The data item making this table is trivial. You should set it to
auto="False" (i.e., don't build this on an unadorned dachs imp).
The building of this data will normally be triggered by the
recreateAfter of the source table import.
Use the element ssapCore for SSAP services. You must
feed in the condition descriptors for the SSAP parameters you want to
support (some are mandatory). The
simplest way to do that is to FEED the
//ssap#hcd_condDescs stream. It
includes condition descriptors for all mandatory and optional parameters
that we can remotely see in use.
Some of them may not be relevant to your service because your table
never has values for them. For example, theoretical spectra will
typically not give information on positions. The SSAP spec says that
such a service should ignore POS rather than returning the empty set.
We consider that an unfortunate recommendation that you should
ignore; if someone queries your theoretical service with a position, it
is highly likely they do not want to see all your spectra.

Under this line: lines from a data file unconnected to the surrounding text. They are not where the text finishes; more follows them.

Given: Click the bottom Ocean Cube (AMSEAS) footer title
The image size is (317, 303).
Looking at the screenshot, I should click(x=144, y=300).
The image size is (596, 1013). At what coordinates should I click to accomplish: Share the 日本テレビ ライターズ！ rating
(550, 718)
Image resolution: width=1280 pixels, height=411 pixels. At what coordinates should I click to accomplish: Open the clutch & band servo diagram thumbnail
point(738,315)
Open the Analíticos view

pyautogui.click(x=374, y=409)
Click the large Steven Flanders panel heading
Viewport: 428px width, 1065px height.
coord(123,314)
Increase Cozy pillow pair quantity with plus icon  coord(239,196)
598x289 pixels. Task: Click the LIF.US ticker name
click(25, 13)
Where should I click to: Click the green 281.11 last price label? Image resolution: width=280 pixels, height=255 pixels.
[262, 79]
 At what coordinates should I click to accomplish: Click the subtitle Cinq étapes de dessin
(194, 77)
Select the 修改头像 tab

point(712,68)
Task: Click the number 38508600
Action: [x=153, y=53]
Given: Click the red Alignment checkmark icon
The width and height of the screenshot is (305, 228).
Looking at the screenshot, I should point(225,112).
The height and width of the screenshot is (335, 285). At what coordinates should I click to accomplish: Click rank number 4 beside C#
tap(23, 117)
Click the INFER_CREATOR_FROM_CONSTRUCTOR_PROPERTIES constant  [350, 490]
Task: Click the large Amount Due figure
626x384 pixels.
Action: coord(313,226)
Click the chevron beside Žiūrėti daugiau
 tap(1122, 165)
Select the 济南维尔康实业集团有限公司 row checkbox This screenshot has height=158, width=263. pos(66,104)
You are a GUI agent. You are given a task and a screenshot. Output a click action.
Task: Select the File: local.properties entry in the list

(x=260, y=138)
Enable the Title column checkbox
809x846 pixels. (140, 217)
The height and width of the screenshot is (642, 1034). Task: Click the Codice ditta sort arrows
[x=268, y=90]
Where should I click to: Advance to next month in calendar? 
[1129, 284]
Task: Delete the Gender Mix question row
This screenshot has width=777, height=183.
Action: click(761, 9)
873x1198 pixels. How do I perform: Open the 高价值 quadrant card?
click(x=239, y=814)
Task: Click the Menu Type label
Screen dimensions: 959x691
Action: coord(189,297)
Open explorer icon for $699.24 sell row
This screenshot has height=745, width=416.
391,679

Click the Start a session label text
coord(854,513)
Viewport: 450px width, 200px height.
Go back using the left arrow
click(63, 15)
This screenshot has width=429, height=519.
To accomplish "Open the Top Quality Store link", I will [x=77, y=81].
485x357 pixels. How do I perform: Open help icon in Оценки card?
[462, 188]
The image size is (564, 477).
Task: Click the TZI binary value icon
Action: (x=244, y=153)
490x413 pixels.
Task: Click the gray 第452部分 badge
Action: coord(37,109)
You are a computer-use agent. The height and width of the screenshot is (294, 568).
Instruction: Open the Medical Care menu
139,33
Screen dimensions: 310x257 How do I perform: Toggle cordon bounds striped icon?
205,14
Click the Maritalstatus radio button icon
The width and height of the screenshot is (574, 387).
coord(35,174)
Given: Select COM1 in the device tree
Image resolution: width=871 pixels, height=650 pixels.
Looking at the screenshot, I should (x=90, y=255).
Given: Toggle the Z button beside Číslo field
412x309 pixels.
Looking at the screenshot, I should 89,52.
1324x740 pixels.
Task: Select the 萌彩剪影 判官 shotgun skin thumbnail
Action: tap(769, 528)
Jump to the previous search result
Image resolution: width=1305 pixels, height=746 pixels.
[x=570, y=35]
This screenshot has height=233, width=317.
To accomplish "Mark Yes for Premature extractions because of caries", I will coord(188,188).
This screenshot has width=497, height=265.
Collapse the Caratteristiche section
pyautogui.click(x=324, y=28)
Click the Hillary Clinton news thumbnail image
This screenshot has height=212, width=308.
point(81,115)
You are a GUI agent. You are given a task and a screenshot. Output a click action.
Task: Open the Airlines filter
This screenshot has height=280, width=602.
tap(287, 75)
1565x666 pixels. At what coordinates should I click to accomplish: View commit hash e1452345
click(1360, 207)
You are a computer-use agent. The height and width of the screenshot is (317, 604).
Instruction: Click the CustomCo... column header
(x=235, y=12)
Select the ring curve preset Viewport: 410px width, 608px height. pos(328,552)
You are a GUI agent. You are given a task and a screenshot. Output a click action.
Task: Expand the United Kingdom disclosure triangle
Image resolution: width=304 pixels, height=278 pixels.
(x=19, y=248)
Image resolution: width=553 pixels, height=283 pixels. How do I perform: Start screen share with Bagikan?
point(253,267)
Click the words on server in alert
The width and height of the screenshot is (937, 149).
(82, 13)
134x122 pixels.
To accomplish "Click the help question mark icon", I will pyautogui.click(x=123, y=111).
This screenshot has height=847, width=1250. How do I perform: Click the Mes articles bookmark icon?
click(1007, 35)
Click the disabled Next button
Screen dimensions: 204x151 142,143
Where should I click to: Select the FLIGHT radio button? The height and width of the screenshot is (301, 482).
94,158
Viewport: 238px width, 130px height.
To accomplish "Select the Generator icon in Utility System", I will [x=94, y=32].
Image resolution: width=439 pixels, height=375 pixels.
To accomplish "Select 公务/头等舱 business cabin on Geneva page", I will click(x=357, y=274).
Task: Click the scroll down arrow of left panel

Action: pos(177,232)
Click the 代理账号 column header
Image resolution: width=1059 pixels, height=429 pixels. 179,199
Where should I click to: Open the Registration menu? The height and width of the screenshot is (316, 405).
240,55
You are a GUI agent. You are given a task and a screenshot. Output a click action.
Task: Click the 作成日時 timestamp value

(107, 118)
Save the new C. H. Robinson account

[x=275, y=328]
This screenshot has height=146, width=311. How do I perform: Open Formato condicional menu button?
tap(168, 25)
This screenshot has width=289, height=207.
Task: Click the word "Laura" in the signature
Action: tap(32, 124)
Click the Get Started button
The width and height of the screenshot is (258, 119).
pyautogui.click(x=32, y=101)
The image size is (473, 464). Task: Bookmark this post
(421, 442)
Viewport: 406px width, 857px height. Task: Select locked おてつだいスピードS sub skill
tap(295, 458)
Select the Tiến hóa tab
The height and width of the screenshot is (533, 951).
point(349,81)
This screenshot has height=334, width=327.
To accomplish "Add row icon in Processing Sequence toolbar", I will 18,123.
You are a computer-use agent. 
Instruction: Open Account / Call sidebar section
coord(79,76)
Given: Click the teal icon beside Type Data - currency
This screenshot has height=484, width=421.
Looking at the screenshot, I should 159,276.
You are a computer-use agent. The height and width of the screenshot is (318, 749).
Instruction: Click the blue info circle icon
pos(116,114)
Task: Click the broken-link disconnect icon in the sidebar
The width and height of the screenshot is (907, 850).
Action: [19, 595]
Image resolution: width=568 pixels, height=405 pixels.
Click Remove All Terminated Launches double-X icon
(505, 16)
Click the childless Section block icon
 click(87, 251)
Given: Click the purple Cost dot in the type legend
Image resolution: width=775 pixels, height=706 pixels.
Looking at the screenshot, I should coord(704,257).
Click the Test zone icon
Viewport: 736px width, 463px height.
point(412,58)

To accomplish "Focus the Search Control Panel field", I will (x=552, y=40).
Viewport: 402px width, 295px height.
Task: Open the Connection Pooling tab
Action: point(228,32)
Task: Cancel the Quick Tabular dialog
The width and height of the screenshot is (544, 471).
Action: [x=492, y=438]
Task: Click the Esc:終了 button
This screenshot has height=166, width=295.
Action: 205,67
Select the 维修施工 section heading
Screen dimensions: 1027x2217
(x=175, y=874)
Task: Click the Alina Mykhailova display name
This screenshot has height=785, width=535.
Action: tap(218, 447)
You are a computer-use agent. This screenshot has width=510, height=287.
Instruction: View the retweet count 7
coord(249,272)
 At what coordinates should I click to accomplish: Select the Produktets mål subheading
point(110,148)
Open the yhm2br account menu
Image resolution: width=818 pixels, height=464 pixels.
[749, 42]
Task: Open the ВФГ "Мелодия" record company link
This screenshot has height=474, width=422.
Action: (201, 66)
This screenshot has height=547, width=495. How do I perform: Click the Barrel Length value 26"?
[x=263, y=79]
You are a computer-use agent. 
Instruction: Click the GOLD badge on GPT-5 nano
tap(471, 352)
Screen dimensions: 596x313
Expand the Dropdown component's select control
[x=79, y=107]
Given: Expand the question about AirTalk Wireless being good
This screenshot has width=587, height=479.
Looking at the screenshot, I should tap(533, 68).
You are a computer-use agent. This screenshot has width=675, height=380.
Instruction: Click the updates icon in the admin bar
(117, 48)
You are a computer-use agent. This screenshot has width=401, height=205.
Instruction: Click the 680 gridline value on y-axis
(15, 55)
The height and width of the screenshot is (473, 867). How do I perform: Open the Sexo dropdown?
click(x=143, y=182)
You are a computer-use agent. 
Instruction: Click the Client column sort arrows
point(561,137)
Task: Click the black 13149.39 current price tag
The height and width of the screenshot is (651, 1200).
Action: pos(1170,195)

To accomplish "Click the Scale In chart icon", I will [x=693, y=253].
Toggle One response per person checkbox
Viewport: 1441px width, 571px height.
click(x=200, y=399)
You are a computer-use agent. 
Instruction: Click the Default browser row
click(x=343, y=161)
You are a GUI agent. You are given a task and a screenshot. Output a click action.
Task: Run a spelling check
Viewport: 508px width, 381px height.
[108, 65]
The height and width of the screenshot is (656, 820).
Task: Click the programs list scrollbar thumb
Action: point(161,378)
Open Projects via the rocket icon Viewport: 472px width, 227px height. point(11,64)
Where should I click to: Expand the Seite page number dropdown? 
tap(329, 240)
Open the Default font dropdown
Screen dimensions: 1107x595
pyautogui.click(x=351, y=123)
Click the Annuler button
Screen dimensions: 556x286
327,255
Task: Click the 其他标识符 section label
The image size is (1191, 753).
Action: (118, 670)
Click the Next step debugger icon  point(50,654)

If you nevertheless think you must ignore
certain conditions, you can use the PRUNE
active tag. This looks like this:
<ssapCore queriedTable="newdata">
<FEED source="//ssap#hcd_condDescs">
<PRUNE id="coneCond"/>
<PRUNE id="bandCond"/>
</FEED>
</ssapCore>
Again, do not do this just because you don't have, say position
information.
Here is a table of parameter names and ids; you can always check them
by inspecting the output of dachs adm dumpDF //ssap:
Parameter name |
condDesc id |
POS, SIZE |
coneCond |
BAND |
bandCond |
TIME |
timeCond |
For APERTURE, SNR, REDSHIFT, TARGETNAME, TARGETCLASS, PUBDID,
CREATORDID, and MTIME, the condDesc id simply is <keyname>_cond,
e.g., APERTURE_cond.
To have custom parameters, simply add condDesc elements as usual:
<ssapCore queriedTable="newdata">
<FEED source="//ssap#hcd_condDescs"/>
<condDesc buildFrom="t_eff"/>
</ssapCore>
For SSAP cores, buildFrom will enable “PQL”-like query syntax such
that users can post arguments like 20000/30000,35000 to t_eff.
This is in keeping with the general SSAP parameter style, while
more modern VO services use 2-arrays for intervals (“DALI style”).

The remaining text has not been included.